A study (Tang and Gardy, 2014) shows that the percentage of hospitalised patients with the HAIs at any point of time is decreasing in the United Kingdom, from a high of 9.2% to 6.4% in 2011. But, unfortunately, hospitals are regularly seeing the introduction and onward transmission of HAIs in their settings due to factors, such as break downs in infection prevention and control practices, unrecognized transmission in the community, and importation of new strains of antimicrobial-resistant pathogens from endemic regions of the world, such as, Ebola virus). In addition, most studies claim that surveillance and screening, in combination with molecular genotyping, can indicate the presence of a nosocomial outbreak and conventional molecular epidemiology methods do not have sufficient resolution to reveal the origins and transmission dynamics of these outbreaks information, which is integral to implementing appropriate and effective infection control strategies. Over the past decades, a series of molecular epidemiology methods, including pulsed field gel electrophoresis and multi-locus sequencing typing, have been developed to estimate phylogenetic relationships between bacterial isolates, each one trying to improve upon the speed, accuracy, reproducibility, ease of use or discriminatory power of previous methods.

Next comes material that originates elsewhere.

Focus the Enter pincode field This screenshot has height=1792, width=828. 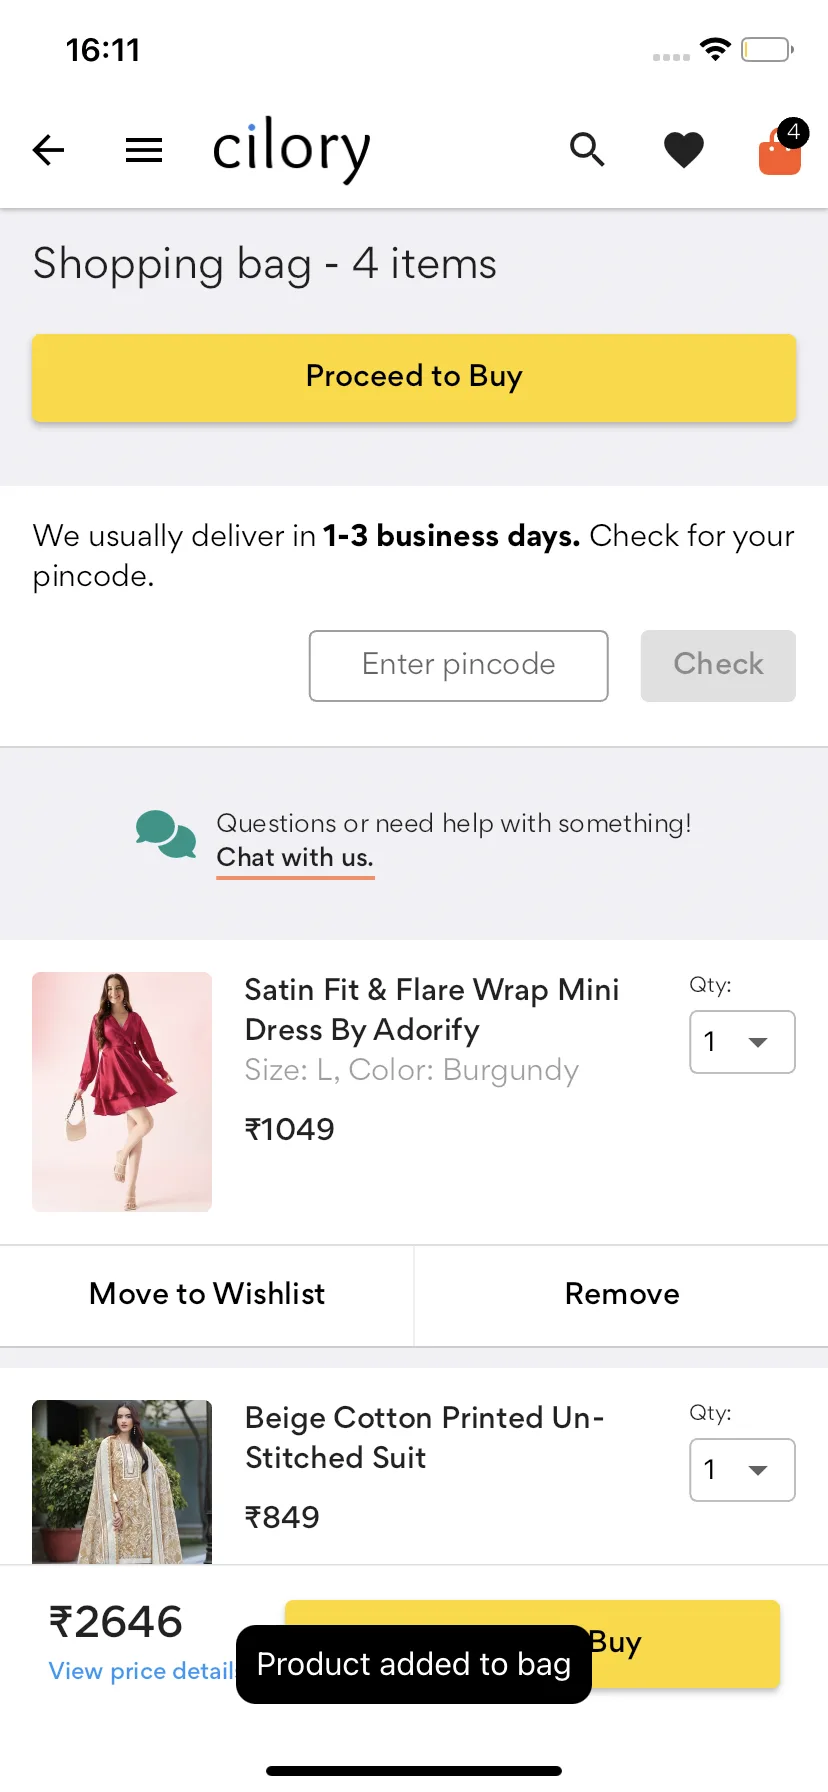pyautogui.click(x=458, y=665)
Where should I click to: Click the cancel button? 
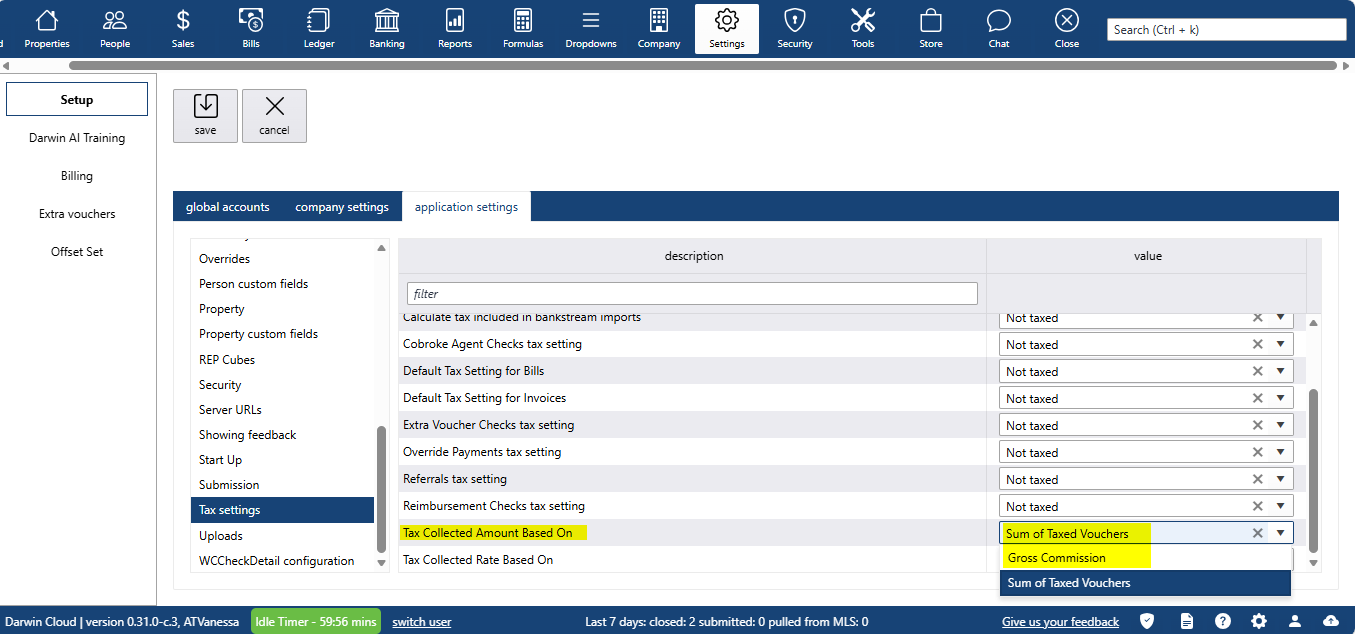[x=274, y=116]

However, the introduction of next-generation genome sequencing technology offers the ultimate power at a relatively low cost. It has the additional benefits of being able to predict antimicrobial-resistance phenotypes and indentify virulence factors. The potential of this new ‘genomic’ epidemiology for the detection, characterization and management of infectious disease outbreaks can be tremendous.
In conclusion, in clinical environment, cross- contamination is more likely to occur and can be a problem
for any Trust, regardless of how many policies and procedures there are in place. It can be challenging
for any hospital to make sure that each and every person who walks into a hospital environment will
follow the preventative procedures to remove infection completely. Many studies comment that the infection is a common, but improving preventative measures can reduce the spread of contamination in hospitals. The services users, health care support workers, domestic and staff members all have different levels of knowledge (WHO, 2009). Therefore, It is essential to train and bring awareness among all individuals accessing hospitals or clinical environment regarding infections and its preventative measures.
The NHS management are approaching in various ways to tackle to break the chain of infection in various
ways. Firstly, as mentioned earlier, the susceptible host is screened for any illness to find state of vulnerability to infections and dealt accordingly by producing effective care plans, such as isolation or vaccination. Secondly, to remove means of transmission the standards are hygiene are improving by implementing effective hand wash techniques, deep cleaning methods of hospital or clinical environment.
Final issue of this essay is about infectious agents, are dealt with reduced prescription of unnecessary antibiotics and advising patients not to skip any dose of prescribed antibiotics, for example, anti-tubercular drugs. Moreover, if the latest technology ‘Genome Project’ is successful, then there would a revolutionary change in health sector to control any kinds of infections very effectively.